Configuring the on_intermediate_message callback within agent.invoke(...) or agent.invoke_stream(...) allows the caller to receive intermediate messages generated during the process of formulating the agent's final response.

import asyncio
from typing import Annotated

from semantic_kernel.agents import ChatCompletionAgent
from semantic_kernel.connectors.ai.open_ai import AzureChatCompletion
from semantic_kernel.contents import AuthorRole, ChatMessageContent, FunctionCallContent, FunctionResultContent
from semantic_kernel.functions import kernel_function

class MenuPlugin:
    """A sample Menu Plugin used for the concept sample."""

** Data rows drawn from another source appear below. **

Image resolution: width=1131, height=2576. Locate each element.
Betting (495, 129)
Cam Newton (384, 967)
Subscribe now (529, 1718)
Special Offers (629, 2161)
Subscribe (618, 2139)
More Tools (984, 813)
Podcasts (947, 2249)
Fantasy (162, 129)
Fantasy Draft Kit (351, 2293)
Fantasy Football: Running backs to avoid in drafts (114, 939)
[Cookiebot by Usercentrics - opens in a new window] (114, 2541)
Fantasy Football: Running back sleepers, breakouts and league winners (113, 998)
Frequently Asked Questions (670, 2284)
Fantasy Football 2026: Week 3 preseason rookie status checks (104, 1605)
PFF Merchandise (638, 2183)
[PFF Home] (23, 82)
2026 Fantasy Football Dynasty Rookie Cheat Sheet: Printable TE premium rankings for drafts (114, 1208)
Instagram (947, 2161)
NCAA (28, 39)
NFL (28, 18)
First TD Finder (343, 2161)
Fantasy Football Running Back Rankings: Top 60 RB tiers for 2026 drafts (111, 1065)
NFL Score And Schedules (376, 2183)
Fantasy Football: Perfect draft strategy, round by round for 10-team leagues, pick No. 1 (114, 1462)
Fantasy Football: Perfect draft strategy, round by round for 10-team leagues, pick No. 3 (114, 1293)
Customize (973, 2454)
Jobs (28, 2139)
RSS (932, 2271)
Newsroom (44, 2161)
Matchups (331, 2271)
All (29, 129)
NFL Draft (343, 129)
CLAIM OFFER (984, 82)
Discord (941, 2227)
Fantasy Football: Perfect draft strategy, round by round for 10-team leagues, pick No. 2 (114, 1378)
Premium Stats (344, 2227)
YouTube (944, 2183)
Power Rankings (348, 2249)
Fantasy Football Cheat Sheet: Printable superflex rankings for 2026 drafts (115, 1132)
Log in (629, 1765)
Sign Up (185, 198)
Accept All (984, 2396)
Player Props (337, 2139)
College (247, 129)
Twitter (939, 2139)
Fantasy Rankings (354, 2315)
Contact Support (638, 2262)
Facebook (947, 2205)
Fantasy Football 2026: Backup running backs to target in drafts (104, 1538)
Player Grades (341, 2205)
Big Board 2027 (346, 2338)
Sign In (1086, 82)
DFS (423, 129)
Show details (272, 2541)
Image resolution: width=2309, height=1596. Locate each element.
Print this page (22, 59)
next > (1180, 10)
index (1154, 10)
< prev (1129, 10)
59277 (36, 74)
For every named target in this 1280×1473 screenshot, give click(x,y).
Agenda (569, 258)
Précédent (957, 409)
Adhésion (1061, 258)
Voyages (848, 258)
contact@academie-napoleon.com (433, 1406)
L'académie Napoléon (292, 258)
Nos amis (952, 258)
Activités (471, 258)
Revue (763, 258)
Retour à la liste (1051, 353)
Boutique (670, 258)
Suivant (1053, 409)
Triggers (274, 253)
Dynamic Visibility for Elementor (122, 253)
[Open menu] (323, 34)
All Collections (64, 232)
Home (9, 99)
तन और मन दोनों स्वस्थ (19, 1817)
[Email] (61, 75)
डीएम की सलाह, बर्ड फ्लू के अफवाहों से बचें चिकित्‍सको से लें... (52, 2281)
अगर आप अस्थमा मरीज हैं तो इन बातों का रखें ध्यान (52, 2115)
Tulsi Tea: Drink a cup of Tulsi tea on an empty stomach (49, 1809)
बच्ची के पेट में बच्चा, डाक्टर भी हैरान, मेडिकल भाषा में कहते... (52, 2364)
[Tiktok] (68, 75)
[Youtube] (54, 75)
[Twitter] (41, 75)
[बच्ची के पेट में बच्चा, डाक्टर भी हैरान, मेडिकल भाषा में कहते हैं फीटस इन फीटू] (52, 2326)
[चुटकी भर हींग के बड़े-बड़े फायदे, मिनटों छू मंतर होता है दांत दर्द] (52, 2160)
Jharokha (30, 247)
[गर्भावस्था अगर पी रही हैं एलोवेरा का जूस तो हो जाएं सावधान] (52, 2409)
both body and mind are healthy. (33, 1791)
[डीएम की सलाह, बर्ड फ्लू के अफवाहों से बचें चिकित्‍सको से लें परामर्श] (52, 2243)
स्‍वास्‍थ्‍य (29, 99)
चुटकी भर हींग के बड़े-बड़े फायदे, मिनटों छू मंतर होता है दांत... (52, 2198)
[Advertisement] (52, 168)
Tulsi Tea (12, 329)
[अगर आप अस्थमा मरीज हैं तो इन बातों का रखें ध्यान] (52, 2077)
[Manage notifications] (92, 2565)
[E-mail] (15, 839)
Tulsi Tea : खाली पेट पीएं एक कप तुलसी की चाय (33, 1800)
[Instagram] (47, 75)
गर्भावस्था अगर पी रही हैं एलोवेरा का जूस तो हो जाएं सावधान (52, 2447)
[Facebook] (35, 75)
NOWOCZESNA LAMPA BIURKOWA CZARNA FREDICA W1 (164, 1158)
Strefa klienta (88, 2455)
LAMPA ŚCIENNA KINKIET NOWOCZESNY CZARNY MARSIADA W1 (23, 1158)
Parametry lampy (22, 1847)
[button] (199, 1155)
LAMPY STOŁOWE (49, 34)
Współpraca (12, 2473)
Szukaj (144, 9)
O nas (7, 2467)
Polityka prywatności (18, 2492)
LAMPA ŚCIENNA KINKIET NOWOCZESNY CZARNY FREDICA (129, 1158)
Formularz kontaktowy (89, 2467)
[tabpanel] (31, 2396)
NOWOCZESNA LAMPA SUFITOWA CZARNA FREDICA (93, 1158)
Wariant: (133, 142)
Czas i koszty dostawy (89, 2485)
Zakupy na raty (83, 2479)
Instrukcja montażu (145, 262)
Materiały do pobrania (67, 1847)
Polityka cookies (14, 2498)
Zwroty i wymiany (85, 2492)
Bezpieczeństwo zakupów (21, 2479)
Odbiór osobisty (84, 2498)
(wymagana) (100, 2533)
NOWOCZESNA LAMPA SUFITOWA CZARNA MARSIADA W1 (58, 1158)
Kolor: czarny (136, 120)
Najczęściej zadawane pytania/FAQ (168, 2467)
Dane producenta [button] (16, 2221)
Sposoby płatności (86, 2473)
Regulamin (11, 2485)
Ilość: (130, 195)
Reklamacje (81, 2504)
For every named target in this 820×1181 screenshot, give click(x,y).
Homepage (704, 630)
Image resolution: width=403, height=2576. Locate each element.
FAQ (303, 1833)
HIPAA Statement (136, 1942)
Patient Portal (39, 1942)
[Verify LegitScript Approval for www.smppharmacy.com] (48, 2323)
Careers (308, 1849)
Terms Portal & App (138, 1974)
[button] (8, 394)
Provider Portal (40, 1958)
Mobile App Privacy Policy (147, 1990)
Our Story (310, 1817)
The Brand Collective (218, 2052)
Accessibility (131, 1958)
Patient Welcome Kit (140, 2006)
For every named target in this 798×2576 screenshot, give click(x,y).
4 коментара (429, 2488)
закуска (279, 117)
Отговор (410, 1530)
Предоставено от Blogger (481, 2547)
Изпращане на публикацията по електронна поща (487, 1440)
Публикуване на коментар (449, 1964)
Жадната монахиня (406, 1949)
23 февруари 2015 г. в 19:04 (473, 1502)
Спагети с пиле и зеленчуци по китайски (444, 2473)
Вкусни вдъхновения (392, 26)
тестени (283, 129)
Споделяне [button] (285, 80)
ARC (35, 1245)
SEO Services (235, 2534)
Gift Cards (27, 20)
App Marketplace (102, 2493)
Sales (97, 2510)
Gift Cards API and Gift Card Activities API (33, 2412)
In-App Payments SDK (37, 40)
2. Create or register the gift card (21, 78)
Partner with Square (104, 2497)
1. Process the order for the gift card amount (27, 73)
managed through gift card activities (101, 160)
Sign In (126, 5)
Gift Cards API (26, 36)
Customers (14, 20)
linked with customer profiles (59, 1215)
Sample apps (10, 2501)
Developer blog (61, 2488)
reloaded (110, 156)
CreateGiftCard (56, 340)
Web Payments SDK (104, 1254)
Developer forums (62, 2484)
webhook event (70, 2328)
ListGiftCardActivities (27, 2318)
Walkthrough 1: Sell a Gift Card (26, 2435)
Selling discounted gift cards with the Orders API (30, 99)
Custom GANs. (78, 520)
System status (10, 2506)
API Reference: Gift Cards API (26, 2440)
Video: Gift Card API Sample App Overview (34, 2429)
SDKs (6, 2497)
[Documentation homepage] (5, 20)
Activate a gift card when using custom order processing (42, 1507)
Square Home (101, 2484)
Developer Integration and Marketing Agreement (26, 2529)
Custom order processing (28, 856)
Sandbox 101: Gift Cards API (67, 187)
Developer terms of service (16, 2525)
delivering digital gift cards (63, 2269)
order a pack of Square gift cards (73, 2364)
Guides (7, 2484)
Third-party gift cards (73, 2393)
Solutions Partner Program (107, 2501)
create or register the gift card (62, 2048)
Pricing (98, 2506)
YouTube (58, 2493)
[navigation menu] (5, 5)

    @kernel_function(description="Provides a list of specials from the menu.")
    def get_specials(self) -> Annotated[str, "Returns the specials from the menu."]:
        return """
        Special Soup: Clam Chowder
        Special Salad: Cobb Salad
        Special Drink: Chai Tea
        """

    @kernel_function(description="Provides the price of the requested menu item.")
    def get_item_price(
        self, menu_item: Annotated[str, "The name of the menu item."]
    ) -> Annotated[str, "Returns the price of the menu item."]:
        return "$9.99"

# Define a list to hold callback message content
intermediate_steps: list[ChatMessageContent] = []

# Define an async method to handle the `on_intermediate_message` callback
async def handle_intermediate_steps(message: ChatMessageContent) -> None:
    intermediate_steps.append(message)

async def main():
  # Create the ChatCompletionAgent instance
  agent = ChatCompletionAgent(
      service=AzureChatCompletion(),
      instructions="your instructions",
      name="name",
      plugins=[MenuPlugin()],
  )

  user_inputs = [
      "Hello", 
      "What is the special soup?", 
      "What is the special drink?", 
      "How much is that?", 
      "Thank you",
  ]

  thread = None

  # Generate the agent response(s)
  for user_input in user_inputs:
      print(f"# {AuthorRole.USER}: '{user_input}'")
      async for response in agent.invoke(
          messages=user_input,
          thread=thread,
          on_intermediate_message=handle_intermediate_steps,
      ):
          thread = response.thread
          print(f"# {response.name}: {response.content}")

  # Delete the thread when it is no longer needed
  await thread.delete() if thread else None

  # Print the intermediate steps
  print("\nIntermediate Steps:")
  for msg in intermediate_steps:
      if any(isinstance(item, FunctionResultContent) for item in msg.items):
          for fr in msg.items:
              if isinstance(fr, FunctionResultContent):
                  print(f"Function Result:> {fr.result} for function: {fr.name}")
      elif any(isinstance(item, FunctionCallContent) for item in msg.items):
          for fcc in msg.items:
              if isinstance(fcc, FunctionCallContent):
                  print(f"Function Call:> {fcc.name} with arguments: {fcc.arguments}")
      else:
          print(f"{msg.role}: {msg.content}")

if __name__ == "__main__":
    asyncio.run(main())

The following demonstrates sample output from the agent invocation process:

Sample Output:

# AuthorRole.USER: 'Hello'
# Host: Hi there! How can I assist you with the menu today?
# AuthorRole.USER: 'What is the special soup?'
# Host: The special soup is Clam Chowder.
# AuthorRole.USER: 'What is the special drink?'
# Host: The special drink is Chai Tea.
# AuthorRole.USER: 'How much is that?'
# Host: Could you please specify the menu item you are asking about?
# AuthorRole.USER: 'Thank you'
# Host: You're welcome! If you have any questions about the menu or need assistance, feel free to ask.

Intermediate Steps:
AuthorRole.ASSISTANT: Hi there! How can I assist you with the menu today?
AuthorRole.ASSISTANT: 
Function Result:> 
        Special Soup: Clam Chowder
        Special Salad: Cobb Salad
        Special Drink: Chai Tea
        for function: MenuPlugin-get_specials
AuthorRole.ASSISTANT: The special soup is Clam Chowder.
AuthorRole.ASSISTANT: 
Function Result:> 
        Special Soup: Clam Chowder
        Special Salad: Cobb Salad
        Special Drink: Chai Tea
        for function: MenuPlugin-get_specials
AuthorRole.ASSISTANT: The special drink is Chai Tea.
AuthorRole.ASSISTANT: Could you please specify the menu item you are asking about?
AuthorRole.ASSISTANT: You're welcome! If you have any questions about the menu or need assistance, feel free to ask.

Agents are currently unavailable in Java.